▶ [Exercise description] Output the lines between the line containing "The image size is (1288, 948)." and the line containing "(x=209, y=71)", inclusive, as a JSON list of strings with one string per line and blank lines omitted.

(Stored records)
"""

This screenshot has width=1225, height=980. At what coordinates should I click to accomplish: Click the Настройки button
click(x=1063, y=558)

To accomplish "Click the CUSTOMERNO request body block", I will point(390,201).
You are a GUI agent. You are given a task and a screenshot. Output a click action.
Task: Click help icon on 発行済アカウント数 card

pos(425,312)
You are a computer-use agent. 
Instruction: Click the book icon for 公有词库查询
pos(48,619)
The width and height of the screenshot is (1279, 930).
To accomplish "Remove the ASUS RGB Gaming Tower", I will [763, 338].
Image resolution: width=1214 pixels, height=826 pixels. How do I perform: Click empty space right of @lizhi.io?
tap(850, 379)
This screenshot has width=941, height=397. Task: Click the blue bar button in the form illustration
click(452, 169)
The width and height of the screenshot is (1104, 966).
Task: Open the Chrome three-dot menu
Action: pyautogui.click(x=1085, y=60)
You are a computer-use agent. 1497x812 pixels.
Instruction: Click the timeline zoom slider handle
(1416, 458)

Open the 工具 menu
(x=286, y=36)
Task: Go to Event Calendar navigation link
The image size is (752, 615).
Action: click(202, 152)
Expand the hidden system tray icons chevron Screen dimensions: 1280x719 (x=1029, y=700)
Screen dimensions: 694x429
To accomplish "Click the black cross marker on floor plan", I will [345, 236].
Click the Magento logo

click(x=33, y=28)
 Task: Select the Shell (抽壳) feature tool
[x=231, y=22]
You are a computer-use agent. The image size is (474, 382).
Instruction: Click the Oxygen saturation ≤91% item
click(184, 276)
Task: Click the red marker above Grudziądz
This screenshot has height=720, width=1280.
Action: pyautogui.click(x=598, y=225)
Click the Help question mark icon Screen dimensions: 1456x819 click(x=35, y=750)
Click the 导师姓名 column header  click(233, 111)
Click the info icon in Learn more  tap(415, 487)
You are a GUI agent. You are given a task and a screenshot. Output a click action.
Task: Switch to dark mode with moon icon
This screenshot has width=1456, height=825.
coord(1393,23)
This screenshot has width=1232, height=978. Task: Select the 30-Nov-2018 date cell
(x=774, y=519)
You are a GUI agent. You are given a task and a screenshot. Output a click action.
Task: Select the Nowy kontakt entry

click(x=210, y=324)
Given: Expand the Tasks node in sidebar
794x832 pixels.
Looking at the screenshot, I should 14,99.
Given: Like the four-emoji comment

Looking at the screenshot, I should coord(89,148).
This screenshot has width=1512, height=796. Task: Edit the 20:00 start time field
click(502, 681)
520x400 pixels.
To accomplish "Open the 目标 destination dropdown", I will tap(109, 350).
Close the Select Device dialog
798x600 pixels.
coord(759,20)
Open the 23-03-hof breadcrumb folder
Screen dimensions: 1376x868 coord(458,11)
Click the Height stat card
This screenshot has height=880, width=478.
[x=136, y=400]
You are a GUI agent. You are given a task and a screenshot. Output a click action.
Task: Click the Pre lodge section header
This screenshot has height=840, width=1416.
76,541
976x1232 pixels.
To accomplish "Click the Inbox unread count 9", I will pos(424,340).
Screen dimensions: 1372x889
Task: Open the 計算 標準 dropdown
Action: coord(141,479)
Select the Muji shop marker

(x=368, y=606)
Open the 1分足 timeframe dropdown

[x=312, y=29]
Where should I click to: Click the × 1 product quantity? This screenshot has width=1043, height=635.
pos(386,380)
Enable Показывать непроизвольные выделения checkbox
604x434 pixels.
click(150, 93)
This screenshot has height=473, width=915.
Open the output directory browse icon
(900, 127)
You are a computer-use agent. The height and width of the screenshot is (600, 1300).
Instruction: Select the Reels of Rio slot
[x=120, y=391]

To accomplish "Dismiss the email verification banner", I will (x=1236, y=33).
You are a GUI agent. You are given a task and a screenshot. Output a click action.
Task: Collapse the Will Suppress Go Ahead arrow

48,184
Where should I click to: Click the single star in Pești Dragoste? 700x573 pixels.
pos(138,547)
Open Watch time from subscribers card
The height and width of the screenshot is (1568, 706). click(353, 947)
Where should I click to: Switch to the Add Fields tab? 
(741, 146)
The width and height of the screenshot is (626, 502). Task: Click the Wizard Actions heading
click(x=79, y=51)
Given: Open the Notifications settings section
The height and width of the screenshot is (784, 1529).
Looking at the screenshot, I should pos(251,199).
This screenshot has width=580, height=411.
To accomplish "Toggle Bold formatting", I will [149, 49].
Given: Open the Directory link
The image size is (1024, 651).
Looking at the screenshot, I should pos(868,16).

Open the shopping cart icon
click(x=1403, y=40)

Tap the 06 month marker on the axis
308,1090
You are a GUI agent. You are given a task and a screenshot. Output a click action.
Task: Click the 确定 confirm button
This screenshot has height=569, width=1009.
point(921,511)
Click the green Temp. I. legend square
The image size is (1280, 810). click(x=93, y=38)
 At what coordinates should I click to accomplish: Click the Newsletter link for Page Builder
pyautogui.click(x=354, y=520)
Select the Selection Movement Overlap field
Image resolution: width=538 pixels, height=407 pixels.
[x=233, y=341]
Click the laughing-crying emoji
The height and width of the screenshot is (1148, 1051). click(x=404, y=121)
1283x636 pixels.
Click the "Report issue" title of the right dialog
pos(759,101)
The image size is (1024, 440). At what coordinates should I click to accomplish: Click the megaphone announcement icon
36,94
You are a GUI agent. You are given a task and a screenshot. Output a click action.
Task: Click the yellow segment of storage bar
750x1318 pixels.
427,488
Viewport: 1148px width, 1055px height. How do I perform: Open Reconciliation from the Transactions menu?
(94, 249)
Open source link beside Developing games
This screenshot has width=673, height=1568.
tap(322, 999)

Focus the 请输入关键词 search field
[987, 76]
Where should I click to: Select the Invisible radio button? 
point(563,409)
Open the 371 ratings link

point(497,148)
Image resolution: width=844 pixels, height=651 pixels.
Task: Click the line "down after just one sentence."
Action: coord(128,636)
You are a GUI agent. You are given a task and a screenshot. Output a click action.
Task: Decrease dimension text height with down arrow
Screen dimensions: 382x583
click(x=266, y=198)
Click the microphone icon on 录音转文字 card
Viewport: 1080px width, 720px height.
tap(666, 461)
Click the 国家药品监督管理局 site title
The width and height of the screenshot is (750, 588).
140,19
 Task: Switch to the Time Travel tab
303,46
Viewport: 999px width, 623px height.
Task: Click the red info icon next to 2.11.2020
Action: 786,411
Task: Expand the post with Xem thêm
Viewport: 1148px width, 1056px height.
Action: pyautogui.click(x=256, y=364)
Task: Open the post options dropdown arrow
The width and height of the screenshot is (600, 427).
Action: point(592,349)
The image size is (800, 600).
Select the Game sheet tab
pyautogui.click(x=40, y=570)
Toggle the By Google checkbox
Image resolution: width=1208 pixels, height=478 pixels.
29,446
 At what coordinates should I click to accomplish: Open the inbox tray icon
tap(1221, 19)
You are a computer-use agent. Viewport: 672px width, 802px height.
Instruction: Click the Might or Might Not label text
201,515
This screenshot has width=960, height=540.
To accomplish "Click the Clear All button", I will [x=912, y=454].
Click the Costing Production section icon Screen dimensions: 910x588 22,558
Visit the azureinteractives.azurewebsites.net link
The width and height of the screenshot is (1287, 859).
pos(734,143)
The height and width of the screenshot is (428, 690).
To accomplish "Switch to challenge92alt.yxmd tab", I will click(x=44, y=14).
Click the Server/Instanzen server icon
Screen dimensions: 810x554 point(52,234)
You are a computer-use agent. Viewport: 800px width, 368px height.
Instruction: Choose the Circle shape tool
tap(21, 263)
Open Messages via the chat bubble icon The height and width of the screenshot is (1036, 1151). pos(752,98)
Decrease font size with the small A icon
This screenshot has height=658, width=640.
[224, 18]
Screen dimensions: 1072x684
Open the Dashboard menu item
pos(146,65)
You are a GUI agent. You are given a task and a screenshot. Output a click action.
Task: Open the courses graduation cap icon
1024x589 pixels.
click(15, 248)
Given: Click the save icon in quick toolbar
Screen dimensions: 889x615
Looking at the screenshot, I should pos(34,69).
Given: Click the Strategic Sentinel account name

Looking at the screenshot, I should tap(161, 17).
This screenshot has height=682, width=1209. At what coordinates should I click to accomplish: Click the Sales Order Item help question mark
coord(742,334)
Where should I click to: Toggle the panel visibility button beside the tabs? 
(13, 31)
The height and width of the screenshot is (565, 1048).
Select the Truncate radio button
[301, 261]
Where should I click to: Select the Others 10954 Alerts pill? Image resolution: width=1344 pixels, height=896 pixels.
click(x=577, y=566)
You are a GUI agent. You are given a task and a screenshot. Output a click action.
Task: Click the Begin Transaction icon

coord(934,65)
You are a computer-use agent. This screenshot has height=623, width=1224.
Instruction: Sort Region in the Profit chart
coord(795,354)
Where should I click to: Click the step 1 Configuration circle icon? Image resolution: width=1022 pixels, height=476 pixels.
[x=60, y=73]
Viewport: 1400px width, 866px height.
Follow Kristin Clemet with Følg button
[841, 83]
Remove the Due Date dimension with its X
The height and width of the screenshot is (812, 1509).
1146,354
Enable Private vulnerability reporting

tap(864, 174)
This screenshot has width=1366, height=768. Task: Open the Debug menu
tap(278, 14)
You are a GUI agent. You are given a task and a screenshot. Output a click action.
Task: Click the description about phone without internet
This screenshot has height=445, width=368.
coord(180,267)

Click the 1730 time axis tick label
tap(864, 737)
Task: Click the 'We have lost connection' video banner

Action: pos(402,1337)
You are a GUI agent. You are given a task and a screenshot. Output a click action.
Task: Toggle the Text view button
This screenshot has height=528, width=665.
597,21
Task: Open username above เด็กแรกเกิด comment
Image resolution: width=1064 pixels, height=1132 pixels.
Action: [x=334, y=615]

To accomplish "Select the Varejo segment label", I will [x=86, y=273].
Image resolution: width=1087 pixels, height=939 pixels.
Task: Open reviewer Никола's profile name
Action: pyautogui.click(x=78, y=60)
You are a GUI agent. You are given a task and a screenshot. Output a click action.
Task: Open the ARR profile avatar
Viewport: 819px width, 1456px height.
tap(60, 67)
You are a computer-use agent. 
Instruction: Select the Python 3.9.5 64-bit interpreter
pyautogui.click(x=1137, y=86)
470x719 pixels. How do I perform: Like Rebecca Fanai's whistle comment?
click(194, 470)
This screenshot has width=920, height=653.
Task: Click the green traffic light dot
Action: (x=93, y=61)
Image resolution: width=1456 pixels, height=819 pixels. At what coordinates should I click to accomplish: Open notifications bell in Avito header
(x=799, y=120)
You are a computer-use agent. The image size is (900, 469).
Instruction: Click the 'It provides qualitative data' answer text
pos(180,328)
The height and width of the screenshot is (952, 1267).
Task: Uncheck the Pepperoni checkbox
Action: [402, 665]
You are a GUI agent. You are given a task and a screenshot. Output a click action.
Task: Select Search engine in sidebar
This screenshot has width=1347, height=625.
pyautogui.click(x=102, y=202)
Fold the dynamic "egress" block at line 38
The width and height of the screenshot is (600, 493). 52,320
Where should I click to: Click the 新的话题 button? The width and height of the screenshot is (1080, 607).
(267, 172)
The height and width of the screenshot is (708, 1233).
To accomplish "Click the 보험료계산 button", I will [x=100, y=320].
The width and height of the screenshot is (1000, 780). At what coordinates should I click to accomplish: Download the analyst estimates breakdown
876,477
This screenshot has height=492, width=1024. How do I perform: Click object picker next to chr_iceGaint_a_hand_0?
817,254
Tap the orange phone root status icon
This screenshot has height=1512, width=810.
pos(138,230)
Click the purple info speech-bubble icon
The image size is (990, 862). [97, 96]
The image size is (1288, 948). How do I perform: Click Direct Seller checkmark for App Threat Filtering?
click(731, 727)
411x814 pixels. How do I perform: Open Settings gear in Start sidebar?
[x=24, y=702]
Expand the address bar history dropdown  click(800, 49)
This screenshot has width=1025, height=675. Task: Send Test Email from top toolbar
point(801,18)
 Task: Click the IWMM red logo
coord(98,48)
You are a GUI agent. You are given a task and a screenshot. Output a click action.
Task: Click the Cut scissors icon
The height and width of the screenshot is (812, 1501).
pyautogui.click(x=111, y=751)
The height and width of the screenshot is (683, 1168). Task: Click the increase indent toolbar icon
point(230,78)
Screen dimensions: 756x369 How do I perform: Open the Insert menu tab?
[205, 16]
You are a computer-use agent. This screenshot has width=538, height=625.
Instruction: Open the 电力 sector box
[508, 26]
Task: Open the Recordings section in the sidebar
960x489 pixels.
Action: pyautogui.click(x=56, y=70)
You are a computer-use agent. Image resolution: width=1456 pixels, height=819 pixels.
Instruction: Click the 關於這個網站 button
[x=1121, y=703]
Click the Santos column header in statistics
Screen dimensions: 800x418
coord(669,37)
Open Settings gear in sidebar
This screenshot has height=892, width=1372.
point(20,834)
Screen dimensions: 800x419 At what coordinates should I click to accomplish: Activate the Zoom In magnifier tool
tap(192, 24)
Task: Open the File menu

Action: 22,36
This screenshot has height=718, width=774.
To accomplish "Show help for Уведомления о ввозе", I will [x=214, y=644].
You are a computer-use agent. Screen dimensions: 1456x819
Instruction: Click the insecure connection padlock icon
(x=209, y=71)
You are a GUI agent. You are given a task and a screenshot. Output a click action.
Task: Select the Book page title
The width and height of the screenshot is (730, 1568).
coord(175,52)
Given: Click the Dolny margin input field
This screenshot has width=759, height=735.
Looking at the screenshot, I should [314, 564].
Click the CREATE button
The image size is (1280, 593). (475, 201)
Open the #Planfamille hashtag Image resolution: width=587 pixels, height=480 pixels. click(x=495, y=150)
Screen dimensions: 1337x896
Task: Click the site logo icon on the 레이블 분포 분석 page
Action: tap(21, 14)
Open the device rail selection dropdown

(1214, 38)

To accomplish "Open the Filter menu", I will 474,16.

"""

▶ [Result of the task]
[
  "The image size is (1288, 948). How do I perform: Click Direct Seller checkmark for App Threat Filtering?",
  "click(731, 727)",
  "411x814 pixels. How do I perform: Open Settings gear in Start sidebar?",
  "[x=24, y=702]",
  "Expand the address bar history dropdown  click(800, 49)",
  "This screenshot has width=1025, height=675. Task: Send Test Email from top toolbar",
  "point(801,18)",
  " Task: Click the IWMM red logo",
  "coord(98,48)",
  "You are a GUI agent. You are given a task and a screenshot. Output a click action.",
  "Task: Click the Cut scissors icon",
  "The height and width of the screenshot is (812, 1501).",
  "pyautogui.click(x=111, y=751)",
  "The height and width of the screenshot is (683, 1168). Task: Click the increase indent toolbar icon",
  "point(230,78)",
  "Screen dimensions: 756x369 How do I perform: Open the Insert menu tab?",
  "[205, 16]",
  "You are a computer-use agent. This screenshot has width=538, height=625.",
  "Instruction: Open the 电力 sector box",
  "[508, 26]",
  "Task: Open the Recordings section in the sidebar",
  "960x489 pixels.",
  "Action: pyautogui.click(x=56, y=70)",
  "You are a computer-use agent. Image resolution: width=1456 pixels, height=819 pixels.",
  "Instruction: Click the 關於這個網站 button",
  "[x=1121, y=703]",
  "Click the Santos column header in statistics",
  "Screen dimensions: 800x418",
  "coord(669,37)",
  "Open Settings gear in sidebar",
  "This screenshot has height=892, width=1372.",
  "point(20,834)",
  "Screen dimensions: 800x419 At what coordinates should I click to accomplish: Activate the Zoom In magnifier tool",
  "tap(192, 24)",
  "Task: Open the File menu",
  "Action: 22,36",
  "This screenshot has height=718, width=774.",
  "To accomplish \"Show help for Уведомления о ввозе\", I will [x=214, y=644].",
  "You are a computer-use agent. Screen dimensions: 1456x819",
  "Instruction: Click the insecure connection padlock icon",
  "(x=209, y=71)"
]